Churches are becoming 'a social action group,' need to get back to preaching the Gospel: Douglas Murray
The Church is "falling into all of the latest tropes" when it should be preaching the Gospel, says British author Douglas Murray.
Murray, author of The Madness of Crowds and former Christian said he felt an "irritation" at seeing the Church "giving up its jewels and becoming something else".
He made the comments in a conversation with theologian NT Wright hosted by Premier's Justin Brierley.
Describing himself as an "uncomfortable agnostic" and "disappointed non-adherent," Murray, who's also an associate editor of The Spectator (U.K.), said he recognized the values and virtues the Christian faith has brought to British society, and that it was simply "wrong" to claim morality and basic ethics were self-evident.
"There has, in my view, been an interesting movement in recent years ... of people saying, well actually, if we go back and look at this, what we have and what we like does have roots in the Christian story," he said.
Despite being "outside of faith," Murray said he felt the "added discomfort" of being "a non-believer who is disappointed by the behavior of a believing Church."
"Now many people think that's paradoxical but it isn't at all. I not only was brought up in, but afterwards sought the Church as it was and has been in England, and its jewels and gems of the King James Bible, the Book of Common Prayer, and much more," he said.
"And it's been my experience, as it has been for many other people ... that one has observed the Church giving up its jewels and becoming something else, and actually that irritation I feel ... about the Church hasn't gone away even while being outside it."
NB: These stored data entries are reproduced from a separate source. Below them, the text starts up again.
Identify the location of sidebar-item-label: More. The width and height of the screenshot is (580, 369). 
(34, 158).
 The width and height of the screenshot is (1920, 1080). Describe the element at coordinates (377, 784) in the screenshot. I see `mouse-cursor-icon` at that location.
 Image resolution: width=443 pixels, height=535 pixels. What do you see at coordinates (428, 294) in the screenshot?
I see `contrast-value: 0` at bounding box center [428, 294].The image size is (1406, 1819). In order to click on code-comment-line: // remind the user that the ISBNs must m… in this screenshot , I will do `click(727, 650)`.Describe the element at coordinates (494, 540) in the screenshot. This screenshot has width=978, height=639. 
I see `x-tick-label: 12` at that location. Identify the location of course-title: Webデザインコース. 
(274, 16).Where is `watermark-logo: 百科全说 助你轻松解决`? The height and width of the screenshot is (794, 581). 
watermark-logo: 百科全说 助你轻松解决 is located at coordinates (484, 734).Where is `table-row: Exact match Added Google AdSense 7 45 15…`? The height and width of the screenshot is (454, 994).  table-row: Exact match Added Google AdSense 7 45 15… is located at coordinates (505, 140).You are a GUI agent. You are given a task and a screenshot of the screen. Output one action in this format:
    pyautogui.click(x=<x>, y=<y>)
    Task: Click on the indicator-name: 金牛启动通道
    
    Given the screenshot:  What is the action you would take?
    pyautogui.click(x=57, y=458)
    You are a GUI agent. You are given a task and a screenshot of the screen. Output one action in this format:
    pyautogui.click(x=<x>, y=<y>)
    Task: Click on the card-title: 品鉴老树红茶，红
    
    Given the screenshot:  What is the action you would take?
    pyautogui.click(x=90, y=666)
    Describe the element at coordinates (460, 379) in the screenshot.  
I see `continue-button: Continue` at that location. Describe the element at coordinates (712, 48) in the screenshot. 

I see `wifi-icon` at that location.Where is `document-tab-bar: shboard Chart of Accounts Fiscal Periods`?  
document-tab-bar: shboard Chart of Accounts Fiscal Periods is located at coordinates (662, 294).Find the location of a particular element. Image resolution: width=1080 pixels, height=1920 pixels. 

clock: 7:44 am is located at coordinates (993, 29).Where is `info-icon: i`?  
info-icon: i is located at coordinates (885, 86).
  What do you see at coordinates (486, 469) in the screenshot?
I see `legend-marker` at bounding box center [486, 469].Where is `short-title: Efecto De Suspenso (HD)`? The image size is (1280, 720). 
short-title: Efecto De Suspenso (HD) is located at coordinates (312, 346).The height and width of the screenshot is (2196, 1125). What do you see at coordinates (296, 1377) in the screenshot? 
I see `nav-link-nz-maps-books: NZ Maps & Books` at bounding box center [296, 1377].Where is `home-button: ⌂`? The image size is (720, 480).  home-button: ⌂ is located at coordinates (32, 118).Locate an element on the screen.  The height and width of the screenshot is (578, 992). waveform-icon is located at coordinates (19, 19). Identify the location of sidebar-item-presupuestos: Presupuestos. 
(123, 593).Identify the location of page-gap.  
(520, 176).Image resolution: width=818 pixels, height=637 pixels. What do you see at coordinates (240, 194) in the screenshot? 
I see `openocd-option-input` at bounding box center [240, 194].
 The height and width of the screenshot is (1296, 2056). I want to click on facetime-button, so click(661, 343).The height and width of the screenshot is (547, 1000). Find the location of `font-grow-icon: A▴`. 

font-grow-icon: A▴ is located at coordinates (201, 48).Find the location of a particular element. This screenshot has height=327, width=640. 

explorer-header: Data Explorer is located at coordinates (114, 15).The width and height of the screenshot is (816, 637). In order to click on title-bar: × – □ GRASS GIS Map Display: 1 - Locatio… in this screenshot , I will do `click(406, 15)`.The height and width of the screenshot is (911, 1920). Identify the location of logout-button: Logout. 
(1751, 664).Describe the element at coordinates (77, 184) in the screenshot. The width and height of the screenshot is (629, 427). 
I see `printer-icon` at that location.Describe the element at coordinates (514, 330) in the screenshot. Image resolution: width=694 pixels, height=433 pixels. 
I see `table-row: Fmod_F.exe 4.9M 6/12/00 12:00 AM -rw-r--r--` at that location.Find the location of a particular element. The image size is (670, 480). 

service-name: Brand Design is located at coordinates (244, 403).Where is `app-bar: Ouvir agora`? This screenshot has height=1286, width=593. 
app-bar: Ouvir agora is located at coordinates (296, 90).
He said that any retreat from faith tended to end with religious bodies becoming "effectively a social action group."
"My fear is constantly [that] the Church is not doing what so many of us on the outside would like it to do, which is preaching its Gospel, to be asserting its truths and claims," he said.
"And so when one sees it falling into all of the latest tropes, one just thinks, well, that's another thing gone. It's just like absolutely everything else in the era, everything in its boring, monotone, ill-thought-out and shallow dialectic."
Responding, Wright said he could "very much understand" why Murray felt that way.
"I share his frustration when it appears the Church is simply jumping on the latest trendy bandwagon," he said.
"I totally agree the Church shouldn't just be jumping on the [latest] agendas, it should be exploring more what is in its own textbook."
Murray went on to say that the "most striking failure of the time" had been the attempt to replace the Christian ethic of equality in the eyes of God.
"Our age is struggling very badly with an attempt to replace that ethic or find another way to do it, and there are various ways which it's tried to do that - human rights ideology is one way, fairly developed but not successful, and the other is effectively the landing on equity as the answer when it can't be the answer.
"But I see what people are struggling to do, which is to try to maintain and hold onto this exceptionally important gift of the Christian inheritance.
"Without the idea of equality in the eyes of God and the value of every individual in the eyes of God, you are left with these attempts to assert that, for instance, everyone is the same or can be, and it's clear that we can't be and aren't."
Wright agreed, saying that from his point of view the only answer to this conundrum was "to go back to Jesus" and the Gospel.
"It's a renewal of human beings, not in order to be identical 'oh, we're all equal now,' but in order to be certainly equally valued ... and equally — though uniquely in themselves — part of an ongoing program that God has launched, not human beings."
The New Testament scholar said the emergence of today's woke ideology was rooted in the moral drift from Christianity that started in the 1960s.
"When I was young we watched traditional morality go out the window. It was sex in the '60s, it was money in the '80s, 'we don't need to obey the old rules, we're going to do it differently, we're the modern world now,'" he said.
"And then what's happened is the invention of neo-moralisms, which is what the woke ideology is really all about and it reminds me [Roman Emperor Caligula] who put new laws up so high that nobody could read them and then blamed or punished people for not obeying these new laws that he'd just invented, and that's very much what's going on at the moment.
"Society can't live without morality but if you've banished all the older moralities, you've got to invent some more from the ground up and we're doing that on a very flimsy basis, it seems to me."
Murray agreed, but said there was an "added cruelty if you haven't even finished writing them yet and you tell people to 'get with them.'"
"What are the rules here? The Christian ethic has a set of rules. They can be debated around endlessly as everyone knows, but there are foundations to them, you cannot deny. They are not wholly abstract," he said.